All News 17:56 July 26, 2016

SEOUL, July 26 (Yonhap) -- The works of a revered American man showing his passion to replace Chinese characters with the far simpler Korean writing system of hangeul about 100 years ago have been made into a book, its publisher said Tuesday.

"The Selected Works of Homer B. Hulbert" puts together a total of 57 writing selections by U.S. missionary and journalist Homer B. Hulbert (1863-1949), Seoul-based non-profit organization the Hulbert Memorial Society said.

Of them, 30 pieces were published in English monthly periodicals "The Korean Repository" and "The Korea Review" in the peninsular country. The other works were published in international dailies and magazines.

Hulbert dedicated his life to introducing the Korean alphabet and sought international cooperation for South Korea's recovery of sovereignty from colonial Japan. Korea was a colony of Japan from 1910 to 1945.

The book shows Hulbert even insisted that China and Japan, two countries that entirely or partially use Chinese characters, should use hangeul as their official language.

One of his articles, published in a U.S. paper, shows that he proposed to the Chinese government to change its existing system of ideograms, consisting of tens of thousands of different characters, into phonograms, like hangeul. Beijing positively considered the idea, according to the articles.

Hulbert's notion of Chinese characters and hangeul resonates with Lu Xun, one of the most renowned Chinese writers of Hulbert's time. The Chinese author of "The True Story of Ah Q" was known to have complained that too many Chinese characters was a national disaster.

Hulbert's advocacy of hangeul goes further in his memoir. He said hangeul is uncontestedly excellent when it is compared with over 200 different alphabetic systems.

The American argued that another strength of hangeul is its striking simplicity, saying that just four days of learning the system makes one capable of reading any books in Korean aloud.

He also alleged Japan, as well as China, could have been better off with hangeul as its official language.

Kim Dong-jin, the head of the Hulbert Memorial Society, expected that Hulbert could have stayed in touch with Yuan Shikai, a high-profile Chinese official then with an office in the Joseon government.

"There are claims that Yuan Shikai suggested his people learn hangeul to lower illiteracy after becoming the first president of the Republic of China," he said. "Hulbert was a true pioneer in exploring Korea's hangeul, literature, art and history."

The book also includes Hulbert's introduction of the Dangun founding myth of Old Joseon (2333 B.C.) and the English translation and explanation of 123 Korean idioms.

Born on Jan. 26, 1863, Herbert first set his foot on Korean soil in 1886 in the late Joseon period (1392-1910) as an English language instructor in the royal educational institute of Yugyeong Gongwon. The American scholar actively engaged himself in journalism as a correspondent of the Associated Press in one of the hardest times of Korean political turmoil.
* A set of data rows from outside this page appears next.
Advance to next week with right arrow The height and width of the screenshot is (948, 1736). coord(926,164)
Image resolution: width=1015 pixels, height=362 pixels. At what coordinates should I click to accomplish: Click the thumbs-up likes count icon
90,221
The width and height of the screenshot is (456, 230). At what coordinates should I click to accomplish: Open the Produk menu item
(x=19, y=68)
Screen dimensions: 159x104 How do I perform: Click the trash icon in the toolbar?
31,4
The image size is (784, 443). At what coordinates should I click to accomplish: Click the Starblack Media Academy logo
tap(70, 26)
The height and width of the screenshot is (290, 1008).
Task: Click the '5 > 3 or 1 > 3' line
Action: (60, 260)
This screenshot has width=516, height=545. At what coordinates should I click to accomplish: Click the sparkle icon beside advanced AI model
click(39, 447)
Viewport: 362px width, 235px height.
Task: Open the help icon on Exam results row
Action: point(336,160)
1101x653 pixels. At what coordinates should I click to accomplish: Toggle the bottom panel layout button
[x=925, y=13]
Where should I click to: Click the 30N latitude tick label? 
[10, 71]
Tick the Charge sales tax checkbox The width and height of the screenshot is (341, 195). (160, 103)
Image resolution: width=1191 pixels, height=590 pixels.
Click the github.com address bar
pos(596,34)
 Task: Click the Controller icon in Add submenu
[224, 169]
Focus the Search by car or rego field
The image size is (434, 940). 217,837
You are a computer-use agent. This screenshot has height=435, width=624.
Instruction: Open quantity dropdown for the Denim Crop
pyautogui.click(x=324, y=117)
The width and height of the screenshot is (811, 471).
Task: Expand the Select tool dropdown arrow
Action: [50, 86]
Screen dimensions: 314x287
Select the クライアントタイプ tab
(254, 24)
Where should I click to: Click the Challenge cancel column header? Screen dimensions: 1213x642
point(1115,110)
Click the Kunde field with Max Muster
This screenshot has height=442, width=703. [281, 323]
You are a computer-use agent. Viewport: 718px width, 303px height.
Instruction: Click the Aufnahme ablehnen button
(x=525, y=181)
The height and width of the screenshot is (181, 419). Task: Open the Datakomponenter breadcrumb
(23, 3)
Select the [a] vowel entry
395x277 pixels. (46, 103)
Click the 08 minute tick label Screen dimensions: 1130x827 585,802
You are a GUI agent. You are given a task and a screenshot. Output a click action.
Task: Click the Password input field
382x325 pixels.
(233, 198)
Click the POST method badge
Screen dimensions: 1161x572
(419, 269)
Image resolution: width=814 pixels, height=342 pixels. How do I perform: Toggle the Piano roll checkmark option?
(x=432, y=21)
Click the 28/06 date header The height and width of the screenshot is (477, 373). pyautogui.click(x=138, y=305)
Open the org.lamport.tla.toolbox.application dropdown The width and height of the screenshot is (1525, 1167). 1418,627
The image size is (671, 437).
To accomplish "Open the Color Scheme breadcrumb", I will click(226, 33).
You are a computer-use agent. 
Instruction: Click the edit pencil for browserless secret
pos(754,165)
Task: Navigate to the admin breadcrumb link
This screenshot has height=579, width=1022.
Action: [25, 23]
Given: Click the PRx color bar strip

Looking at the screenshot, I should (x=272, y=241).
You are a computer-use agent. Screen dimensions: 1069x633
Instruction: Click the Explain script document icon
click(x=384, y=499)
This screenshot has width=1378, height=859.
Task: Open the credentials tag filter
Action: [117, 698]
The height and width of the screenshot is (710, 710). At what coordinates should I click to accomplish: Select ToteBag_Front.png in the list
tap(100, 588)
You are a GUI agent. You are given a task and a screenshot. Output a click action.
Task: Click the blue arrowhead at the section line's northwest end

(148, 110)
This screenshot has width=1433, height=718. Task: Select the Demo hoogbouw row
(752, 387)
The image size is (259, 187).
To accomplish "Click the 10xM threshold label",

After the fall of the Joseon dynasty and the declaration of the Korean Empire in 1897, he was forced out of the country by Japanese colonialists in 1907. Three years later Japan usurped Korean sovereignty.

Hulbert was one of the biggest advocates of his time in promoting Korean culture to the Western hemisphere. In 13 of his articles published in U.S. and British papers, Hulbert introduced Korean cultural traditions and demanded that the peninsular country modernize itself independent from Japanese interference.

The U.S. scholar found himself infatuated with hangeul. He authored "Saminpilji," Korea's first textbook of the Korean alphabet. Later he published a study on the academic analysis of hangeul, presenting its excellence to international academia.

Until his death in Aug. 5, 1949, Hulbert cherished his ties with Korea.